Maryvonne et Aline ont beaucoup aimé ce premier roman, sans toutefois être certaines qu’il plaise à la majorité des lecteurs, car le style du "gamal" est assez particulier... Donnez-nous votre avis !

02/05/2016

Brillante... ou pas ?

harcèlement, premier roman

 

Brillante

Stéphanie DUPAYS

Mercure de France, 2015

Claire, la trentaine conquérante, construit son couple avec Antonin (fils de bonne famille) et sa carrière avec brio. Sous stress permanent, elle se montre efficace et brillante dans un poste à responsabilités, au sein d'un groupe agroalimentaire. Mais plus on monte... plus douloureuse est la chute ! Il peut suffire qu'une supérieure hiérarchique se sente menacée pour qu'un stress stimulant bascule dans le harcèlement insupportable.

Ce premier roman, au sujet prometteur, se révèle un peu décevant faute de finesse et de profondeur. Cette démonstration, quoique pertinente,  brille -comme son titre, et comme ses protagonistes- surtout en surface ! Espérons que l'auteur récidivera, avec des personnages plus fouillés.

Aline

27/04/2016

La cache

premier roman

La cache

Christophe BOLTANSKI

Stock (La Bleue), 2015, 20 €

Prix Femina 2015 et Prix des Prix littéraires

Quelle surprise à la lecture ! Le lecteur se retrouve sur un plateau de Cluedo, promené de pièce en pièce par  Boltanski pour reconstituer son histoire familiale : chaque chapitre porte le nom d’une pièce de la maison de ses grands-parents, depuis la voiture –extension du cocon protecteur- jusqu’au cœur de la maison, la chambre des grands-parents.

La famille vit en vase clos, autour de la grand-mère, fière et névrosée. Boitant des suites d’une polio, elle garde ses enfants et petits-enfants à proximité, ils sont ses soutiens, ses cannes.

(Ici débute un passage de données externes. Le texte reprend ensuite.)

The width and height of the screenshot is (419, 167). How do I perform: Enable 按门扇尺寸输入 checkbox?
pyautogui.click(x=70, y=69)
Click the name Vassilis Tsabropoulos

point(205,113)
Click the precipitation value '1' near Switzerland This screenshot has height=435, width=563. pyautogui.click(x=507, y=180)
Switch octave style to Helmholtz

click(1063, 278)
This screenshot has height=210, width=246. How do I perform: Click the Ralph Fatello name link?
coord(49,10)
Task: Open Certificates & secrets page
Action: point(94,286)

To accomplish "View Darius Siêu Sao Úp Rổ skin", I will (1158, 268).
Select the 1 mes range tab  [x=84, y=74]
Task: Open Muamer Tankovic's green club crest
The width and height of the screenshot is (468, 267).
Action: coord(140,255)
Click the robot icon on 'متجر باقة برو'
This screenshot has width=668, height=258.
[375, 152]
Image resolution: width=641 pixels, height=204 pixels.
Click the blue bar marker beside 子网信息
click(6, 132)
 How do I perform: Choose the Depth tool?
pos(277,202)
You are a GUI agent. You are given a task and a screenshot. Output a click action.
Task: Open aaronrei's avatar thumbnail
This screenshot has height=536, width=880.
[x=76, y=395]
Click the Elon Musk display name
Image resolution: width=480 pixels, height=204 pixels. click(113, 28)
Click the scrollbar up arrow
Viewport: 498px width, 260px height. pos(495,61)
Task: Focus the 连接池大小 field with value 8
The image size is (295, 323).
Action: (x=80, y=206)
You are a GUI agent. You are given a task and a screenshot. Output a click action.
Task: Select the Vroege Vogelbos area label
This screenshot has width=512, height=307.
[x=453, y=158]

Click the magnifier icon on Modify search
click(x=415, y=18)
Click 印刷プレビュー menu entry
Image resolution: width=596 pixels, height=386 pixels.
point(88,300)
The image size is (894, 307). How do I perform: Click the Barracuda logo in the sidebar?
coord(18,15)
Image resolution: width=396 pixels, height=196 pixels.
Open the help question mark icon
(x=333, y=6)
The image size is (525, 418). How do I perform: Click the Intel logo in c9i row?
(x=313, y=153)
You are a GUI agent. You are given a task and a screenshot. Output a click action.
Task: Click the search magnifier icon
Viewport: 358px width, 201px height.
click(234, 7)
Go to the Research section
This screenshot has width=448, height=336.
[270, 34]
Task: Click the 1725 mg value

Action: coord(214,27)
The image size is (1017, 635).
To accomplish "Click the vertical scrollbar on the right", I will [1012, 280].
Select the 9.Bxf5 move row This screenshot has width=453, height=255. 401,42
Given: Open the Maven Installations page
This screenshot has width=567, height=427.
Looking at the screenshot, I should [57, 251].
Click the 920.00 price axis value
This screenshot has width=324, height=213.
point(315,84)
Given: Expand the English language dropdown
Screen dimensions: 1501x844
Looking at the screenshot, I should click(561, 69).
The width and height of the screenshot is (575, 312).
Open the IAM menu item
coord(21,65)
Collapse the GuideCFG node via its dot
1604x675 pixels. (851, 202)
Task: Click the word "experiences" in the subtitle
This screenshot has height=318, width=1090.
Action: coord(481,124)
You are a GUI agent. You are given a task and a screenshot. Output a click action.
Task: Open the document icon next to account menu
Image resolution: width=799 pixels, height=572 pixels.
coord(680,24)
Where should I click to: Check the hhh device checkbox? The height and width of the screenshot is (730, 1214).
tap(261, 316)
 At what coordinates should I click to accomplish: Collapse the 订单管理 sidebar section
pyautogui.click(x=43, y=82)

Tous dorment ensemble dans la grande chambre, casemate protégée par les verrous tirés !

p. 282 « Après nos jours, elle contrôlait nos nuits ».

Une vie en vase clos dont seul un des trois fils s’est échappé :

p. 295 « Le départ de son fils du cocon qu’elle a créé, échec incompréhensible vécu comme une trahison »… néanmoins compensée par l’empressement de Christophe, le petit-fils, à rejoindre le nid familial.

Par petites touches, le lecteur comprend que les névroses des grands-parents s’expliquent par les années de clandestinité vécues pendant l’occupation. Années où le grand-père, absent pour la milice, a vécu reclus dans son petit bureau aveugle, toujours prêt à plonger dans "la cache".

« Nous avions peur. De tout, de rien, des autres, de nous-mêmes. De la petite comme de la grande histoire. Des honnêtes gens qui, selon les circonstances, peuvent se muer en criminels. De la réversibilité des hommes et de la vie. Du pire, car il est toujours sûr. Cette appréhension, ma famille me l’a transmise très tôt, presque à la naissance. »

L’écriture de Boltanski est extraordinaire. Maîtrisée, évocatrice, c’est un pur délice. En revanche, plusieurs lecteurs n’ont pas apprécié ce livre faute de récit : plus qu’un roman, c’est une collection organisée de souvenirs. S’il étonne par sa structure, et satisfait pleinement par sa qualité d’écriture, il laisse sur sa faim en ce qui concerne « l’histoire ».

Coup de cœur pour les uns, ennui féroce pours les autres ! Personnellement j’ai beaucoup aimé ce livre, j’aurais aimé pouvoir évoquer avec autant de finesse mon rapport à mes grands-parents, à travers le lieu où je les ai côtoyés, et savoir dire, comme l'auteur :

p. 274 « Je n’ai jamais été aussi heureux que dans cette maison ».